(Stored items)
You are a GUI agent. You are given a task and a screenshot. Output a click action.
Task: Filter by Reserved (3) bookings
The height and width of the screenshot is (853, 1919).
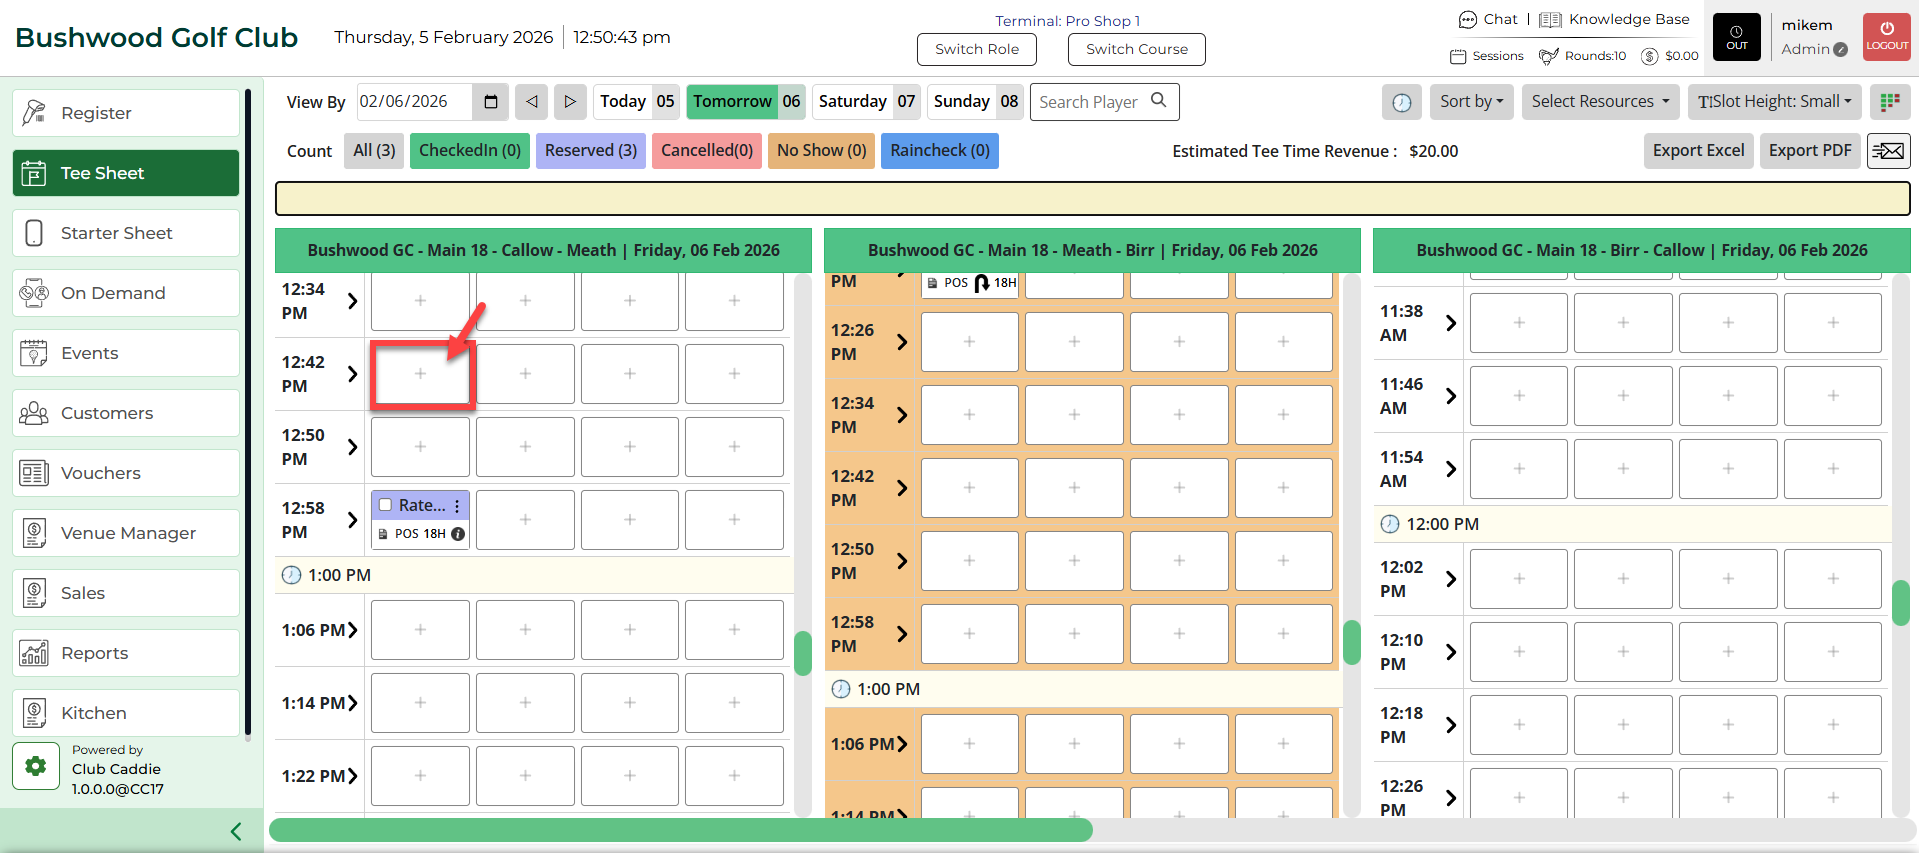[x=590, y=151]
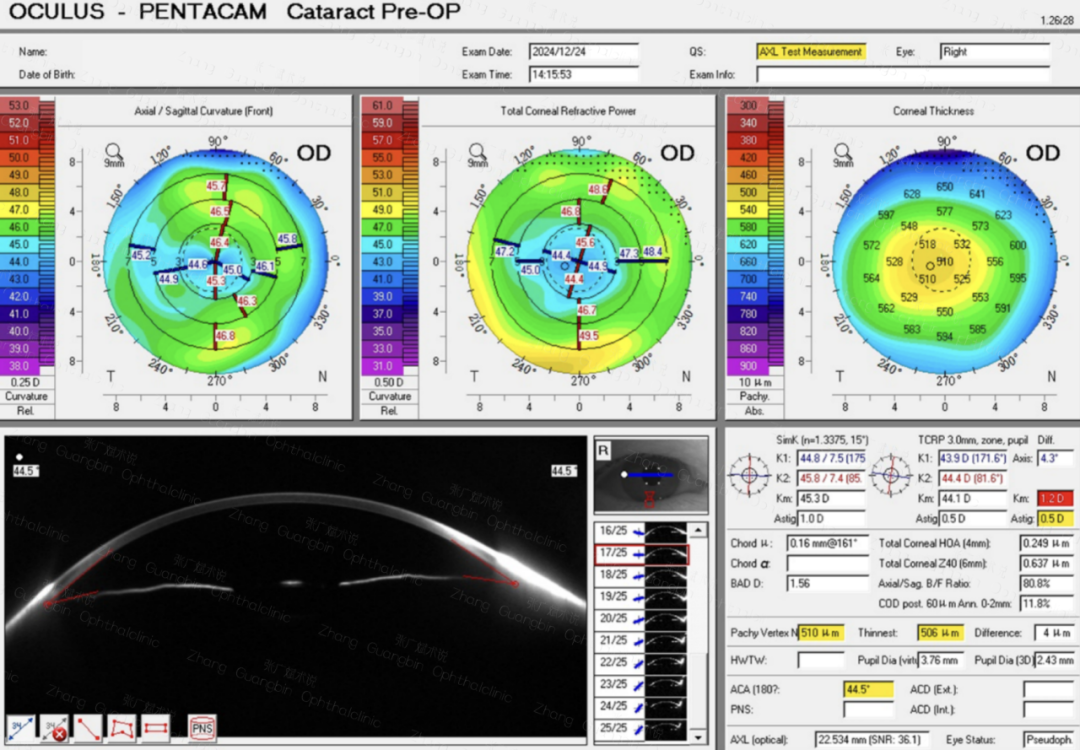Select the red rectangle tool
1080x750 pixels.
156,727
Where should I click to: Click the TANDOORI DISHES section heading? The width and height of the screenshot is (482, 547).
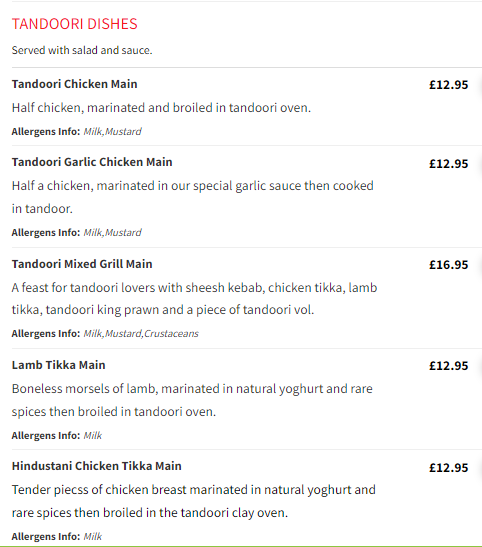coord(75,24)
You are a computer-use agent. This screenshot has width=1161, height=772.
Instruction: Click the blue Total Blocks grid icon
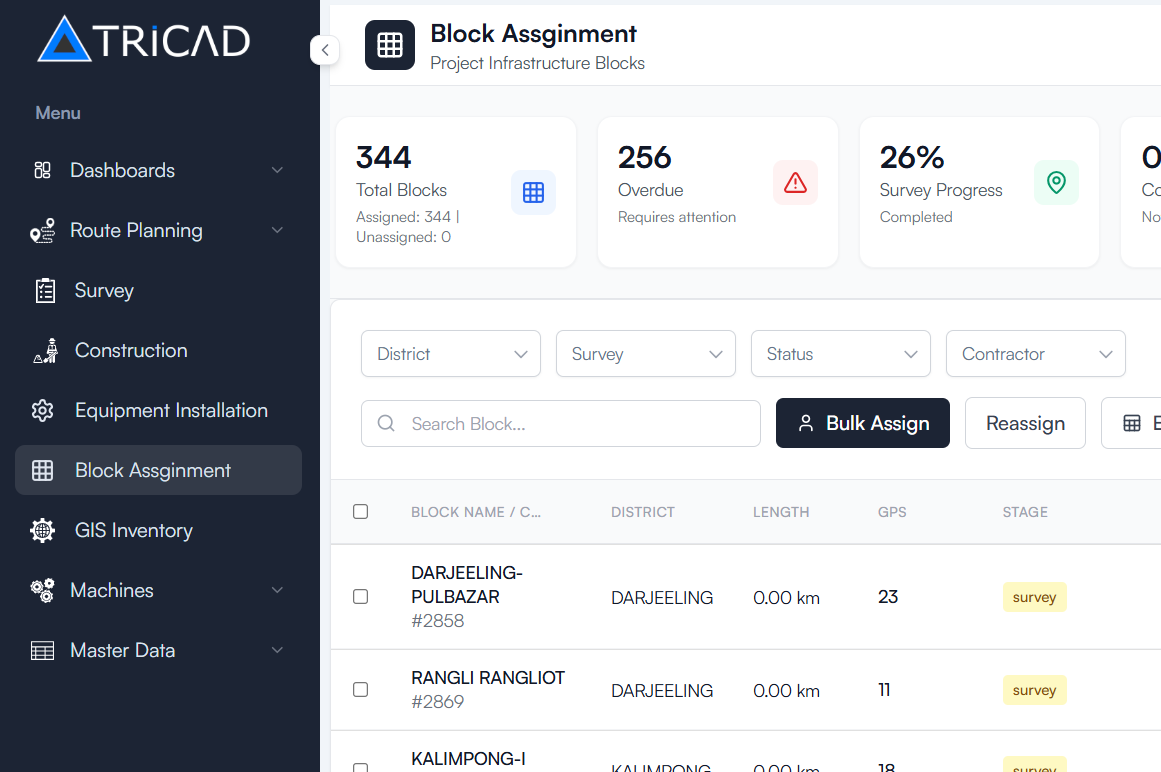[x=533, y=192]
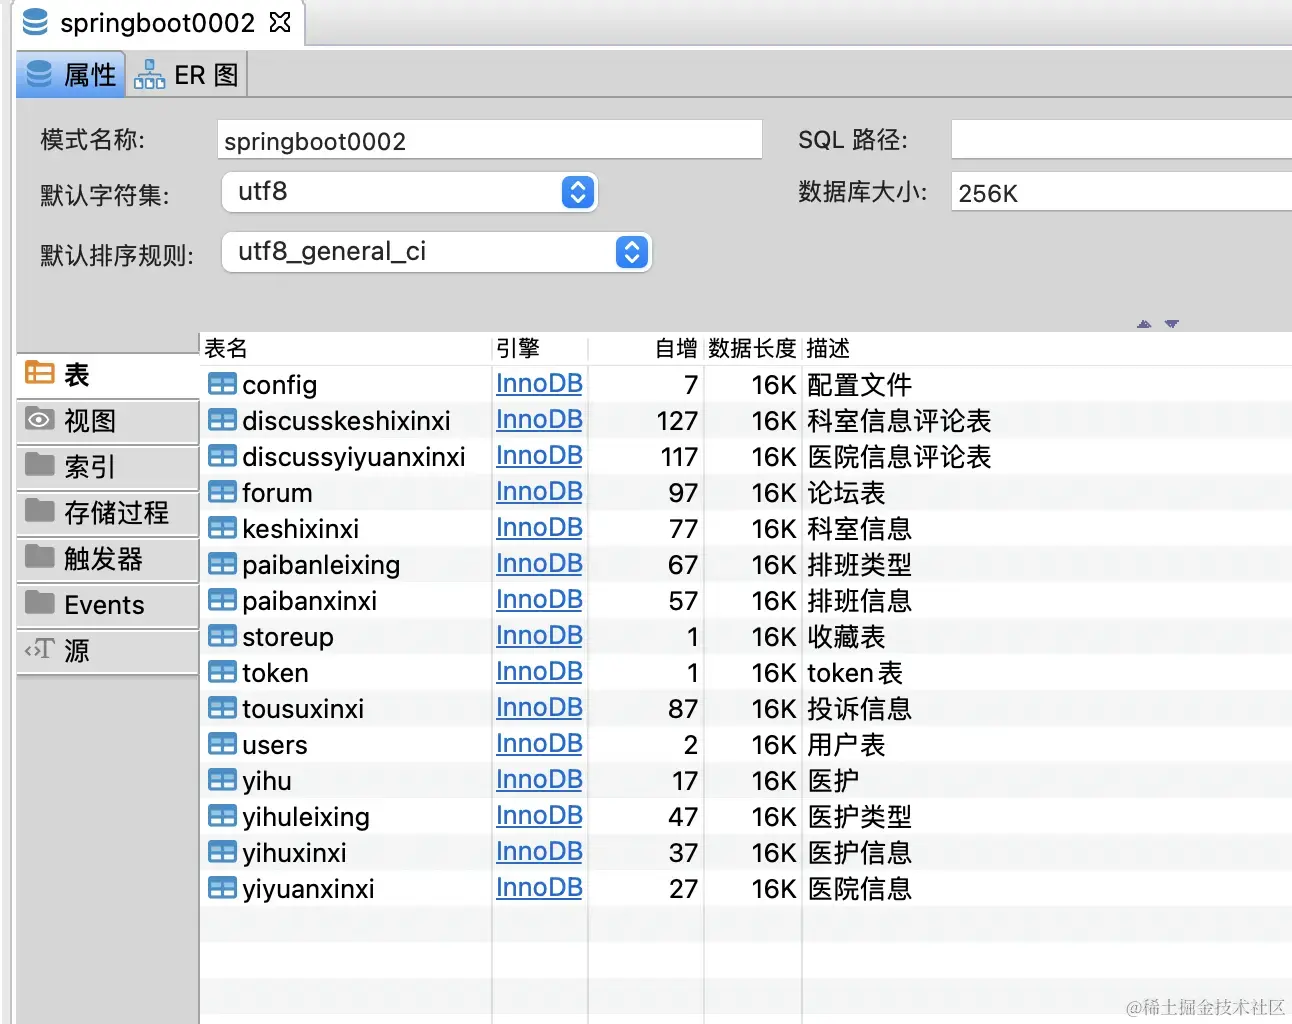Click the 模式名称 name input field

(x=489, y=139)
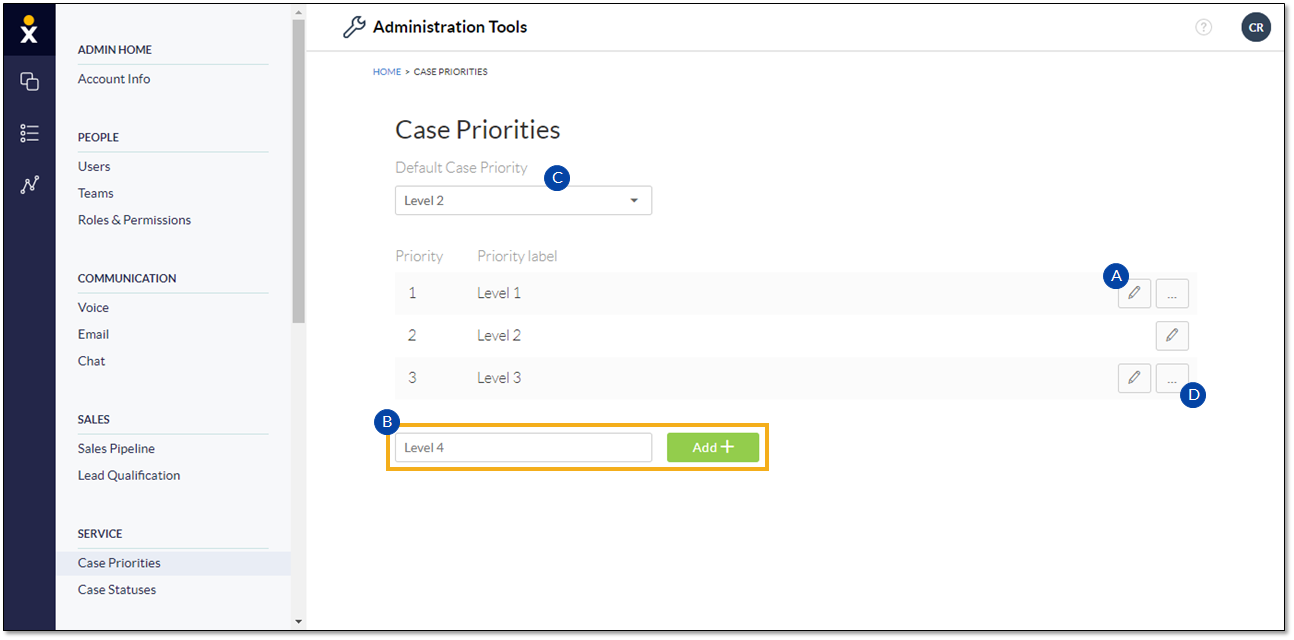Click the sidebar scrollbar down arrow
The height and width of the screenshot is (640, 1294).
298,622

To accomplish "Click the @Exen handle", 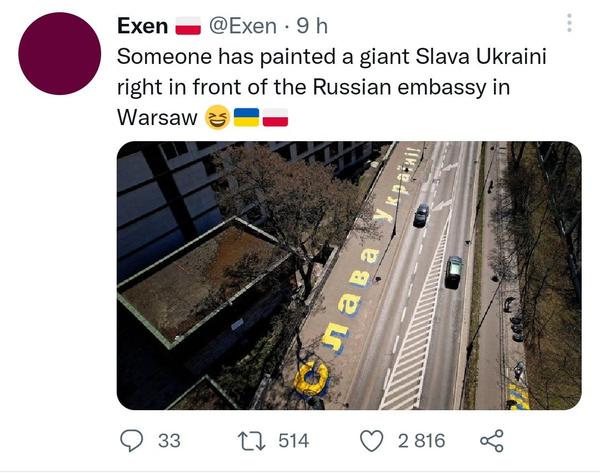I will 244,25.
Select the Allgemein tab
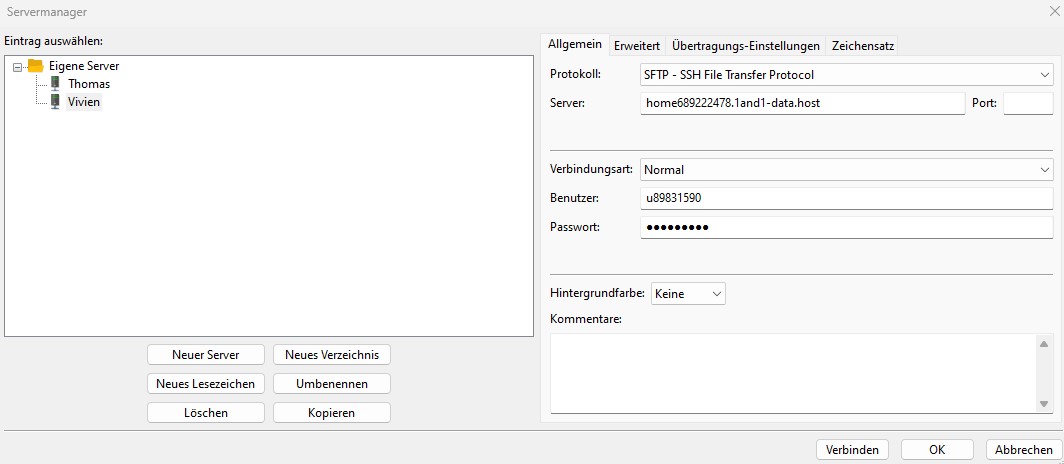Image resolution: width=1064 pixels, height=464 pixels. (575, 45)
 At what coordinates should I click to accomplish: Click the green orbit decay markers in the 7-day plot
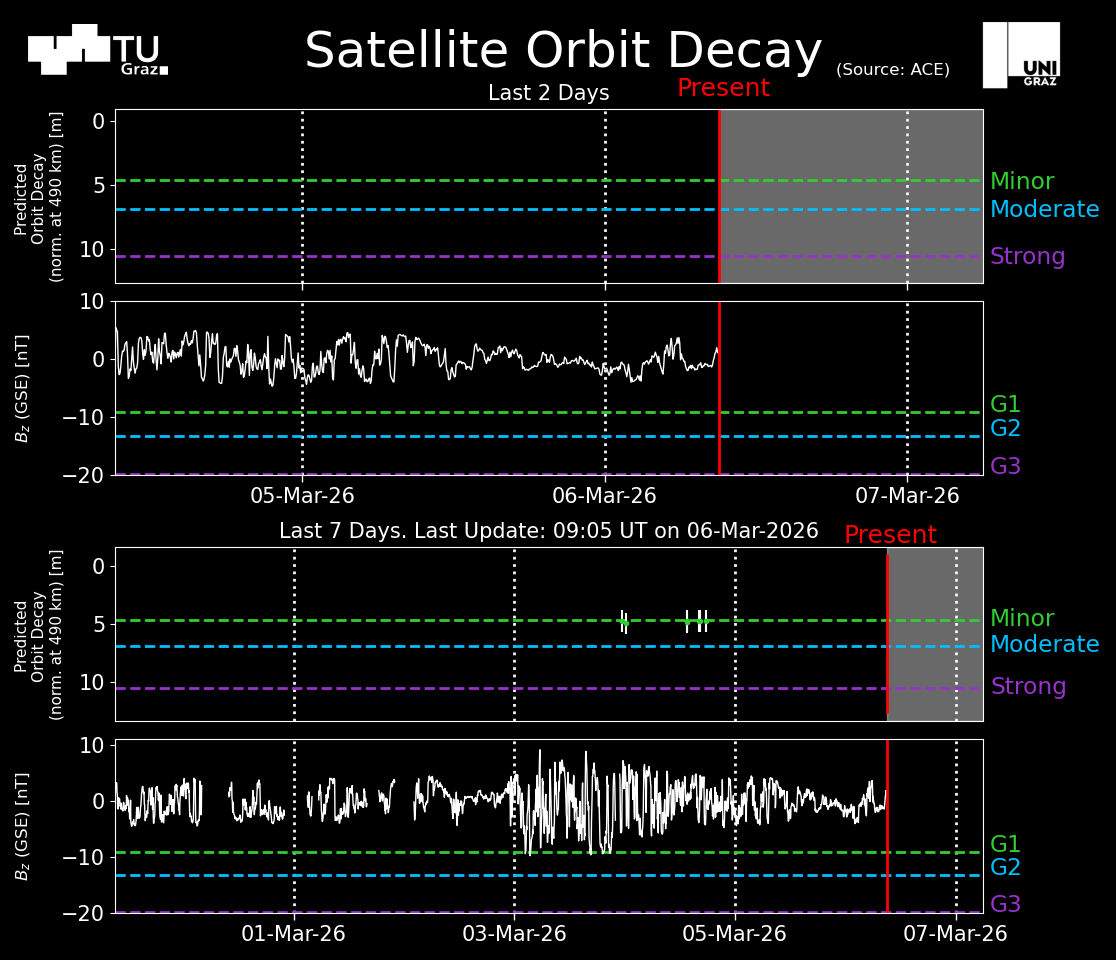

▸ **WHAT THIS TASK INVOLVES**
For the entries shown above, tally every line containing the word "agent". Report the tally and nothing else.

▸ **EXERCISE ANSWER**
2